Hastle: A client recently wrote to me about minimising ‘hastle’. I like this spelling a lot more than the traditional one. It rustles like a thistle, suggesting an appropriate mild spikiness. Folk spellings often suggest new ways of thinking about words, I find. Let’s have more of them.
Mike Reed
I’ve been training with a client and going through their jargon just this week. Here are some of their lovelies. I’m particularly tickled by ‘iterate’ just now, as in the new verb:
All-in-one; Automated; Automatically; Award-winning; Call-home; Comprehensive; Confidential; Cross-platform; Easy-to-use; Effectively; Efficient/efficiency; Enable; End-to-end; Ensure; Enterprise-class; Essential; Fast-moving; Flagship; Flexible; Hands-off; Innovative; Instant/instantly; Iterate; Multi-layered; Out-of-the-box; Policy-based; Powerful; Proactively; Protect your data; Real-time; Safeguard; Seamless; Tailored; Unique; Unrivalled.
Ben Afia
I like touchpoints. I like to think of them as erogenous zones.
And executing instead of doing is always fun. Unless the client has actually killed someone. Then it’s quite serious.
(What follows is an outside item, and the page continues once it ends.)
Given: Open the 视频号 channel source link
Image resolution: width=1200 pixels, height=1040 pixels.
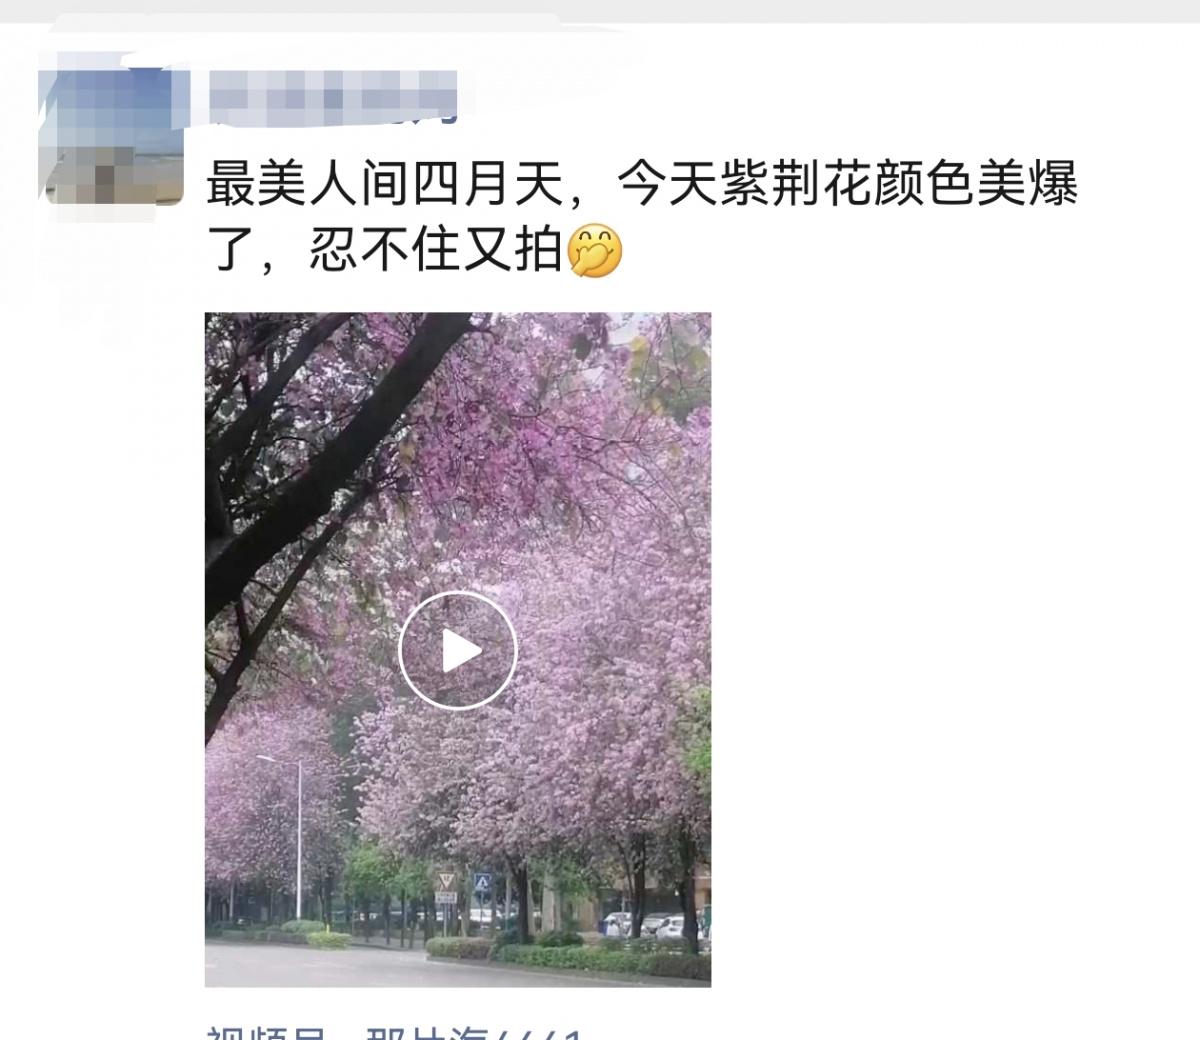Looking at the screenshot, I should [x=264, y=1032].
Deliverables are always nice. If the Post Office made the sequel to The Expendables I bet they’d call it The Deliverables.
And then there’s my current favourite – value proposition. Can we call that a buzz-phrase? I can’t even offer a joke. Or definition. Or reason for it to exist. It just scares me.
It’s fun to see the language going round in circles. Or lingua-circularizing, as I tend to call it.